One girl she spoke with, for example, was able to discover an interest in writing only after she joined a community of bloggers who wrote fan fiction about their favorite wrestlers. Similar communities exist for coding, engineering and other disciplines that are not usually part of the lower-school curriculum. "Parents need to encourage that type of online learning," says Ito, "not limit it."

Early tech use has cognitive benefits as well. Although parenting experts have questioned the value of educational games--as Jim Taylor, author of Raising Generation Tech, puts it, "they're a load of crap ... meant to make money"--new studies have shown they can add real value. In a recent study by SRI, a nonprofit research firm, kids who played games like Samorost (solving puzzles) did 12% better on logic tests than those who did not. And at MIT's Education Arcade, playing the empire-building game Civilization piqued students' interest in history and was directly linked to an improvement in the quality of their history-class reports.

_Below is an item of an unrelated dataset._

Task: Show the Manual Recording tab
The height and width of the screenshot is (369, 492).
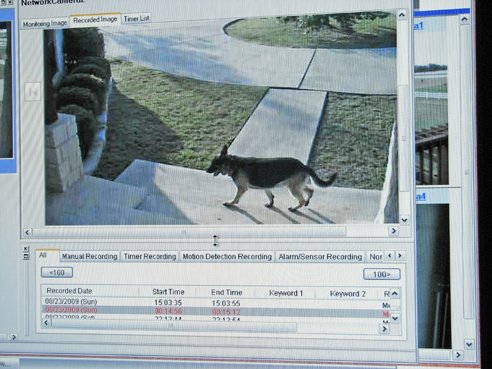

The reason: engagement. On average, according to research cited by MIT, students can remember only 10% of what they read, 20% of what they hear and 50% of what they see demonstrated. But when they're actually doing something themselves--in the virtual worlds on iPads or laptops--that retention rate skyrockets to 90%.

This is a main reason researchers like Ito say the American Academy of Pediatrics' recommendation of a two-hour screen-time limit is an outdated concept: actively browsing pages on a computer or tablet is way more brain-stimulating than vegging out in front of the TV.

The most convincing argument for early-age tech fluency, however, is more basic: staying competitive. "If you look at applying for college or a job, that's on the computer," says Shawn Jackson, principal of Spencer Tech, a public school in one of Chicago's lower-income neighborhoods. Ditto the essential skills for jobs in fast-growing sectors such as programming, engineering and biotechnology. "If we're not exposing our students to this stuff early," Jackson continues, "they're going to be left behind."